> **PASSAGE GIVEN**
☆ ☆ ☆ ☆
The 20 MHz clock looks fit for purpose, not so the 8 MHz. 

You like the 20MHz clock ? Oh well, I was expecting much better from a TTL output, but well if it's OK to you I will move on to the reset line problem then...

[Vince]

OK some progress again... I worked on the RESET line problem that's stuck low.

Looked at the CPU schematic sheet, attached. Couldn't be simpler, just an RC network connected straight to the Reset pin on the CPU, 5 minutes job... or maybe not.

Somehow they decided to locate that RC network 2 miles away from the CPU, go figure.  Resistor tested OK, diode too, electrolytic cap was not shorted.

I am not too sure about why they put such a big cap in there. 10uF 25V.  25V for a 5V rail... sure you need some derating but 10V would have been enough...
Also, the resistor is only 4,7K ! Couldn't they use a much larger resistor ? That, plus a 10V rating, would have made for a much smaller / cheaper cap, maybe not even a need for a horrible electrolytic cap. Anyway, that's about a 50ms time constant, modulo the 20% tolerance on the cap... I looked at the signal on the scope, single shot at power up, to observe the exponential, just because we can !    Looks good, and indeed about 50ms. So I knew this was working just fine, problem is not there.

Then since the RC network is so far away from the CPU, I rushed to check if I had continuity between the RC node and the CPU reset pin... NOPE !
There is my problem 

So I started tracing the reset track on the board. Problems started about a quarter inch after the node : the track doesn't go to the CPU.. it immediately stops by a chip right next to it, and connects on pin 4.. of U33. What the ?! It's U33.... which according to the parts list, does NOT exist.. AGAIN an inconsistency between the board and the manual, I am fed up...
So my Reset signal goes to an unknown chip rather than the CPU, and I can't even rely on the schematic anymore now, great, what to do now ! 

It's a 74HC132 ... a quad NAND chip with... Shmidt Trigger inputs !  Ah OK... reset line, Schmidt trigger... they probably decided to condition the signal before feeding it to the CPU...though its Reset input is ALREADY a Schmidt Trigger input, so that's redundant, strange. Anyway, maybe that chip is dead, so I probed the output of that gate to see if I got continuity.... no. Hmmm... then I thought oh, it's a NAND, it inverts the signal so they need to make it go through a second gate to recover the correct polarity. So  I probed all the pins till I found what other gate it was connected to... then probed the output of that second gate to check continuity with the CPU... no luck, still no continuity. So I started to follow the trace... took an hour, a nightmare... its changes board side so many times that I lost the count of it. Maybe 10 times or so, either using a via, or using a pin on some chip. And it buggers all over the place as well, the Reset signal is not used by just the CPU...
At some point the track hides under a ROM chip.... hopefully socketed so I could remove it to see where the track was going.
Then as I got closer to the CPU, the track is on the component side and goes under one of the Acquisition RAM chips, the one that the guy had removed. No way to know where the track "exits" the chip. I just took a guess... I supposed it was going straight ahead, and noticed that it was going through two pins that looked a bit crusty, not far from the battery that leaked. The same two pins I had already noticed a while back, and why I wanted to removed that chip to check for residual corrosion damage. Well I was right, the break was there ! Right under that chip between those two pins ! The guy went to the trouble of removing that chip... and didn't even fix the broken trace ?! Go figure.
☆ ☆ ☆ ☆
> **TO-DO LIST**
**a.** From the repair post, retype the part from "I am not too" up to and including "have been enough...".
**b.** Which components of the RC network does the repair post say were checked on the board before the writer turned to the scope?

> **GIVEN INFORMATION**
☆ ☆ ☆ ☆
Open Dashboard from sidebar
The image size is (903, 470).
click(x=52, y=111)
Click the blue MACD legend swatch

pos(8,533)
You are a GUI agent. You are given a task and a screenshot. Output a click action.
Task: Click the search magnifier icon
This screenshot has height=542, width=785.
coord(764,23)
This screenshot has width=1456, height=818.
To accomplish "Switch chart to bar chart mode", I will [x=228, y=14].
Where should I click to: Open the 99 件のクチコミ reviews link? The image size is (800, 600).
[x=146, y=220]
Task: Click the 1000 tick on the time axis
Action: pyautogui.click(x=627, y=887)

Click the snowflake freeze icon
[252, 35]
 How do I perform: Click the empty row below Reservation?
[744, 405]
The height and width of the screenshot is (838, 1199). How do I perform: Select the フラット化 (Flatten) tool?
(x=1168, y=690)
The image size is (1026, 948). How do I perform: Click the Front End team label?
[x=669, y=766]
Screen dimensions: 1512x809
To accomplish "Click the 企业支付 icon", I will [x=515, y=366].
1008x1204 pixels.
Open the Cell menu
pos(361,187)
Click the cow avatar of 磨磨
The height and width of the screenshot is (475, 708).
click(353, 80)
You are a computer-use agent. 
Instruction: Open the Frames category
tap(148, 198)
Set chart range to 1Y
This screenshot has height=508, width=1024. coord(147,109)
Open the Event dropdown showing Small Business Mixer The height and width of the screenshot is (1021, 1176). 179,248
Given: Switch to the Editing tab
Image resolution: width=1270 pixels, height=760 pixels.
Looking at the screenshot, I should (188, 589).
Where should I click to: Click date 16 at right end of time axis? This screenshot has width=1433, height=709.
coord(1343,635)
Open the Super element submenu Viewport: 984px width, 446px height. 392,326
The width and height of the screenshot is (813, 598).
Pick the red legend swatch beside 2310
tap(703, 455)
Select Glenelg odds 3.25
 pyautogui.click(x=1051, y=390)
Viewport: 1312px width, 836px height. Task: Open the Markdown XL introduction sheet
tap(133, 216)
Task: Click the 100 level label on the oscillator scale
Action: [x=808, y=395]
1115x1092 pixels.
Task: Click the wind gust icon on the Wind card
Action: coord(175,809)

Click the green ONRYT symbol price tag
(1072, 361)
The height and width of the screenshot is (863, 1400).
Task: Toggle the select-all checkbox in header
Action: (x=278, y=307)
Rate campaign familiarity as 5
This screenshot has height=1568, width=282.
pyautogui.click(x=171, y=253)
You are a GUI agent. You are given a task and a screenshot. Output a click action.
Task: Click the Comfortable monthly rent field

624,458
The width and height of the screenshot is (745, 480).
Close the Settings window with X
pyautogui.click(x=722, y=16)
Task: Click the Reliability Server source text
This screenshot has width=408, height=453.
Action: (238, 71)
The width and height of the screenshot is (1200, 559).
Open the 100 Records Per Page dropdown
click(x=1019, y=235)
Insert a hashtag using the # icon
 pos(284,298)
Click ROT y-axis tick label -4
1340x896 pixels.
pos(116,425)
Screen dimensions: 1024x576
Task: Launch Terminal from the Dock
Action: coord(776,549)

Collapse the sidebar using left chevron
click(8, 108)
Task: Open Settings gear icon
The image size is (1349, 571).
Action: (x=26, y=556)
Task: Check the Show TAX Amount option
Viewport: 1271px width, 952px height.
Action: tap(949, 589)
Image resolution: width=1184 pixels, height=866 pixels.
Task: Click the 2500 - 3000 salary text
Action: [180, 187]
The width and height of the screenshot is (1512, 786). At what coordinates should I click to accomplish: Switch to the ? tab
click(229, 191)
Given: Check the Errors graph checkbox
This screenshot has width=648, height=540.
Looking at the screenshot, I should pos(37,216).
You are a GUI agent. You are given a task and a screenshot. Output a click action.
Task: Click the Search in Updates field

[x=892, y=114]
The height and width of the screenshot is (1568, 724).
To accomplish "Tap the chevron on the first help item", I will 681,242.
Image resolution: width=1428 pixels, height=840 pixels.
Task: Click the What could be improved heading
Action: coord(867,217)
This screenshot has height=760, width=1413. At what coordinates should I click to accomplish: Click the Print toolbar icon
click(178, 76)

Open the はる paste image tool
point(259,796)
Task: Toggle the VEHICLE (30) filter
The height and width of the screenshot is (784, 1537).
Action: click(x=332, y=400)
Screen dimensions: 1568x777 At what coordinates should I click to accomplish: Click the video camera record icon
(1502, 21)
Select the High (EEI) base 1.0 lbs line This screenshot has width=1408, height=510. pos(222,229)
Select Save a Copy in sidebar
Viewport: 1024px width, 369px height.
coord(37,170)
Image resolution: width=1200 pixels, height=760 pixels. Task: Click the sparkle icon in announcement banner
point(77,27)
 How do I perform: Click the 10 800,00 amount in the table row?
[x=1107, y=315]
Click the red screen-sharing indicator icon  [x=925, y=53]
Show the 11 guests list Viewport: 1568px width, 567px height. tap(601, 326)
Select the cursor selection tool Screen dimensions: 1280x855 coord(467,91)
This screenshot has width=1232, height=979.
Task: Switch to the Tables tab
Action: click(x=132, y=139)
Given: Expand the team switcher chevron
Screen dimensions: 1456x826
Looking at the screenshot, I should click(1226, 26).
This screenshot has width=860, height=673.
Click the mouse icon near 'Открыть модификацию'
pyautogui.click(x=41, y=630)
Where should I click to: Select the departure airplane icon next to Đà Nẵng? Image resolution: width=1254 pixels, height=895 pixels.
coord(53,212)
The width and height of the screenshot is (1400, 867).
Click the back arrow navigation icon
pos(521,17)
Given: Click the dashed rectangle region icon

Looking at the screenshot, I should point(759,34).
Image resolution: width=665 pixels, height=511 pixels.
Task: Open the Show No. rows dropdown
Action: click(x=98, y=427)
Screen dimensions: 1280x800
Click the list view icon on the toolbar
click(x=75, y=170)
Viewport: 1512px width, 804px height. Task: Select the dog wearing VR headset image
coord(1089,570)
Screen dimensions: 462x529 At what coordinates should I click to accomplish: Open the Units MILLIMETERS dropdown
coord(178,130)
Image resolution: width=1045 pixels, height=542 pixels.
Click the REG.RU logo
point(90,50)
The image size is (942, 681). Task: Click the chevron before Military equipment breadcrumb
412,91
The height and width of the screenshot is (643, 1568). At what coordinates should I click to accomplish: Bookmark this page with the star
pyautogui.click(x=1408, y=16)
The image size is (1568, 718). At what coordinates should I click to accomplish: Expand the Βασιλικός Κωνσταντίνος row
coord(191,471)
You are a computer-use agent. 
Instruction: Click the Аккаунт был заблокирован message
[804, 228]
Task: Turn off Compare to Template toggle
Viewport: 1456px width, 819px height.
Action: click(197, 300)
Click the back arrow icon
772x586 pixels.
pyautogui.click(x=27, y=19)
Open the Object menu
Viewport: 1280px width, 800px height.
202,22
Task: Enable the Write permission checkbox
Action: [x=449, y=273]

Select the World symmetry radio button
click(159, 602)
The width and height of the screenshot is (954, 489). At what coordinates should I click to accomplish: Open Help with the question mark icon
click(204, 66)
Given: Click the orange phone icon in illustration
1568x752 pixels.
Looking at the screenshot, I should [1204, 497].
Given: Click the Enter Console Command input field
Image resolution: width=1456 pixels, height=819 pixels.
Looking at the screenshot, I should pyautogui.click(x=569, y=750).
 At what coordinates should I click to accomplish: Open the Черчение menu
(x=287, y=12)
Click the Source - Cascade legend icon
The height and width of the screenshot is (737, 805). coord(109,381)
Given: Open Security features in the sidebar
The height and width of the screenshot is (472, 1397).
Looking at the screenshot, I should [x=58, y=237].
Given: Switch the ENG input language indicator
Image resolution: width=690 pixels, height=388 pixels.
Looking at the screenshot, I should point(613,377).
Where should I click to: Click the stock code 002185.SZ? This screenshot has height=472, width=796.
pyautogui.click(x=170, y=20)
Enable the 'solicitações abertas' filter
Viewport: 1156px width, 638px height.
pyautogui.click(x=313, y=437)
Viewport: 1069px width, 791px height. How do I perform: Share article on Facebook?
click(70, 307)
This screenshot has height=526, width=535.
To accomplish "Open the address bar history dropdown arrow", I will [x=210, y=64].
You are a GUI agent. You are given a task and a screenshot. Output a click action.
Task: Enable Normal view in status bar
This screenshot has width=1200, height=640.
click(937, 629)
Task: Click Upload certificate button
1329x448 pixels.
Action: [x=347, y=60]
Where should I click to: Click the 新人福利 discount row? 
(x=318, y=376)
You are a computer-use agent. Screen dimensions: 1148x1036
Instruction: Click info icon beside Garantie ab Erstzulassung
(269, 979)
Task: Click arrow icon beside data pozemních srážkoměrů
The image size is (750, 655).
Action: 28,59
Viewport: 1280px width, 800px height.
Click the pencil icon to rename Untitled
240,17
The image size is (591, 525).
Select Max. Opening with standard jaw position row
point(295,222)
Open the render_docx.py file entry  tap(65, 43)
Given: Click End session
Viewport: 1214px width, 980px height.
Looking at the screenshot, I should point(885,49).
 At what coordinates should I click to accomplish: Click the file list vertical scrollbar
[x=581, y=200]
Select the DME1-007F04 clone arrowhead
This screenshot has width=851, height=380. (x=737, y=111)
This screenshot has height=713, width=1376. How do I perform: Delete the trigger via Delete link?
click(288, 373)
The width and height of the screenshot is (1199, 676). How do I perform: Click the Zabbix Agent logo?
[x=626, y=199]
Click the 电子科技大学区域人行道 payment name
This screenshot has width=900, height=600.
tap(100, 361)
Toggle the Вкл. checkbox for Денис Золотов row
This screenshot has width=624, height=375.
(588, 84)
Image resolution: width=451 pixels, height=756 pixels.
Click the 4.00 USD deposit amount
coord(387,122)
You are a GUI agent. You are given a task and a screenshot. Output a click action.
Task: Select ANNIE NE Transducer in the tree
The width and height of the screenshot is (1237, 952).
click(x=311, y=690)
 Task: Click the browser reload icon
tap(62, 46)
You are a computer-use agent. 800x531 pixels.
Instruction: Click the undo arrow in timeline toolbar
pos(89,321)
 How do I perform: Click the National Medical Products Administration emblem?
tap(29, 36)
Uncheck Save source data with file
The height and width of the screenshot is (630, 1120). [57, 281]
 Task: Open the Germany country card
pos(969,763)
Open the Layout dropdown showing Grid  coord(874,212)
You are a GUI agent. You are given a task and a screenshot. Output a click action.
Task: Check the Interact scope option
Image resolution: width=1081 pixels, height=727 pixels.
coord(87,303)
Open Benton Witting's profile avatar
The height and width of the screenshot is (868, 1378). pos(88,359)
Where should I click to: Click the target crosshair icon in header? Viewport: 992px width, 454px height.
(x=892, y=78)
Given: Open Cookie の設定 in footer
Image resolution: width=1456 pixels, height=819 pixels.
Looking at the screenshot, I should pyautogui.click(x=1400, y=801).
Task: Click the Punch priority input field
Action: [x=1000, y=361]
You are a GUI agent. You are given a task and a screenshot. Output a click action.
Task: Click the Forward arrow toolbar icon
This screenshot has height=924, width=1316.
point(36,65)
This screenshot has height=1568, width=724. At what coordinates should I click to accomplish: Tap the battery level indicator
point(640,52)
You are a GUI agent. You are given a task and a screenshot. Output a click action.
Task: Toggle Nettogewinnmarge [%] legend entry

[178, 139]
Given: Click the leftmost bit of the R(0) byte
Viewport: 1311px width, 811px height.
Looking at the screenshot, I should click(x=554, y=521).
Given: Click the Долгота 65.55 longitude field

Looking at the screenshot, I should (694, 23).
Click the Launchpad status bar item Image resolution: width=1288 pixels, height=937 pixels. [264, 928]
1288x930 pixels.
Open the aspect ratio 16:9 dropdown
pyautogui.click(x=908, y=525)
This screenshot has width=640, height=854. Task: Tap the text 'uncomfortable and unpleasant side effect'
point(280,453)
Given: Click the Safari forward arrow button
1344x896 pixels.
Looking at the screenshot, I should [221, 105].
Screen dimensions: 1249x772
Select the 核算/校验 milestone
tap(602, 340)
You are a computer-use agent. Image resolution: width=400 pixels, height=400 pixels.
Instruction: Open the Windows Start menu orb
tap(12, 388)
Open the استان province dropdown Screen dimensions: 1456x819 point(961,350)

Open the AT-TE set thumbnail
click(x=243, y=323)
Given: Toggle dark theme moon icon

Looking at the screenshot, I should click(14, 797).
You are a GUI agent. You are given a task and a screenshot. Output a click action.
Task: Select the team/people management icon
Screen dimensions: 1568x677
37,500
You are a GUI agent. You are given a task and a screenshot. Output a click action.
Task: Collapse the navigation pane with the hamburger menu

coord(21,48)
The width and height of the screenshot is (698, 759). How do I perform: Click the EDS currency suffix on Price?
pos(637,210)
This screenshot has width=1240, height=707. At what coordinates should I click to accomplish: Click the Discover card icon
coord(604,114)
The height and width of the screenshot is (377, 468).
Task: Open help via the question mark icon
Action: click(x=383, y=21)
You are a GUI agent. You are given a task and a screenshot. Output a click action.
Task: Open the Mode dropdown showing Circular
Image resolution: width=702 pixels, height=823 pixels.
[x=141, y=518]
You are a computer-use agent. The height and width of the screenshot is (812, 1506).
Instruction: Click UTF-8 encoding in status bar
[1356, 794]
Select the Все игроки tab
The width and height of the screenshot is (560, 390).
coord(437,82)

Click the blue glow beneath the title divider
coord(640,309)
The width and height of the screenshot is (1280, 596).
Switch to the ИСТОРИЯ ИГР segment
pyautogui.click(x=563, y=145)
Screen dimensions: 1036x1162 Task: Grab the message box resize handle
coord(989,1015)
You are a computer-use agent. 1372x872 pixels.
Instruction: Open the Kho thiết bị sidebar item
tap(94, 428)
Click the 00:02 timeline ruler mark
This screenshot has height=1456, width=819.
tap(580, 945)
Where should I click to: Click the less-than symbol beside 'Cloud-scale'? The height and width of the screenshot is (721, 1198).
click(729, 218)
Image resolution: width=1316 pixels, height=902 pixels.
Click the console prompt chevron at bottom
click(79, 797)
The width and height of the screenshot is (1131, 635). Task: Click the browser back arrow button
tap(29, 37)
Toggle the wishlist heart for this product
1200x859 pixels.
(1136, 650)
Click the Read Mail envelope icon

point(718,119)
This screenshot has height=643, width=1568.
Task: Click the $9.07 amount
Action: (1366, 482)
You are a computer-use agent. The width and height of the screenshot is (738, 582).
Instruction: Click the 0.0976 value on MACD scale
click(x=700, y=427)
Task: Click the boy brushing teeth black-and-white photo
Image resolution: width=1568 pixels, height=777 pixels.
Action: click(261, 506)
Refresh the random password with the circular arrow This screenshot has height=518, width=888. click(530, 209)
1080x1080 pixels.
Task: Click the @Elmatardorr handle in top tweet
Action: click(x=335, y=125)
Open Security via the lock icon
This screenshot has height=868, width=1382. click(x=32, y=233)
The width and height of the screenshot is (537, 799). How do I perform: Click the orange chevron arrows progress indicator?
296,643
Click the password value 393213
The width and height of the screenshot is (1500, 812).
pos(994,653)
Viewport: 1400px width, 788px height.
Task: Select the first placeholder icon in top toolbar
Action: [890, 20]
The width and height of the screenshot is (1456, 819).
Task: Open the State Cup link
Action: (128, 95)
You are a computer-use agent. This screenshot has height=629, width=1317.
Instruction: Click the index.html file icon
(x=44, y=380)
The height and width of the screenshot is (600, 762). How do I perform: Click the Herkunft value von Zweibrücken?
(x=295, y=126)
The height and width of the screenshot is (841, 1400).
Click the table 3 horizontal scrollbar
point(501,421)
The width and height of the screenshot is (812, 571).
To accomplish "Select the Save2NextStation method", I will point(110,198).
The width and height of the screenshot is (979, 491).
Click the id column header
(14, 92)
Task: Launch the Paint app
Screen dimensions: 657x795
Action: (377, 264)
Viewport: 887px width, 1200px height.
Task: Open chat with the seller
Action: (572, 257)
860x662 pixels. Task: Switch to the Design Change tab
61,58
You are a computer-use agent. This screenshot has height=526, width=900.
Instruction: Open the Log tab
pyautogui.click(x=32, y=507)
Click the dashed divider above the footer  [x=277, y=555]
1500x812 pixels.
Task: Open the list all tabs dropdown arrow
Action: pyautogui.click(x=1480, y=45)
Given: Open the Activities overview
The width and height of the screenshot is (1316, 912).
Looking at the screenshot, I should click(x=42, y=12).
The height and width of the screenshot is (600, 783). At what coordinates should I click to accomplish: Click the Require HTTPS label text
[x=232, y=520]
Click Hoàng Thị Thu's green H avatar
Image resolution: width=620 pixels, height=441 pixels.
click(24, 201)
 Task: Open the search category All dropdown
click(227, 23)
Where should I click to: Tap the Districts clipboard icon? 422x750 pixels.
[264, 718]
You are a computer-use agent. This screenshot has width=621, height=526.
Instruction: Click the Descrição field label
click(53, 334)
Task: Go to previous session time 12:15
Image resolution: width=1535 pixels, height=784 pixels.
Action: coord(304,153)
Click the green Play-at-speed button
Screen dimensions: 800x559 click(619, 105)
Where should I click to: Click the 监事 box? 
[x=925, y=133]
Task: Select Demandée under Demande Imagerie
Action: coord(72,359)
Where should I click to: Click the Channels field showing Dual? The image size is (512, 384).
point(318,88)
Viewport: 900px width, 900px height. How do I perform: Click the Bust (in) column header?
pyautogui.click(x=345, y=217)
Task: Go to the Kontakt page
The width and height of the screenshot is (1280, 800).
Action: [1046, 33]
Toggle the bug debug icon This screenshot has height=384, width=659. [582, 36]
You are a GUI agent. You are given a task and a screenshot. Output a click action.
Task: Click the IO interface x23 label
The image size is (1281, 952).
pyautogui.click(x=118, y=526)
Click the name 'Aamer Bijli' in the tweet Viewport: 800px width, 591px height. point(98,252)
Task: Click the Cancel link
☆ ☆ ☆ ☆
> **ANSWERS TO EACH TASK**
**a.**
I am not too sure about why they put such a big cap in there. 10uF 25V.  25V for a 5V rail... sure you need some derating but 10V would have been enough...

**b.** The resistor, the diode and the electrolytic cap.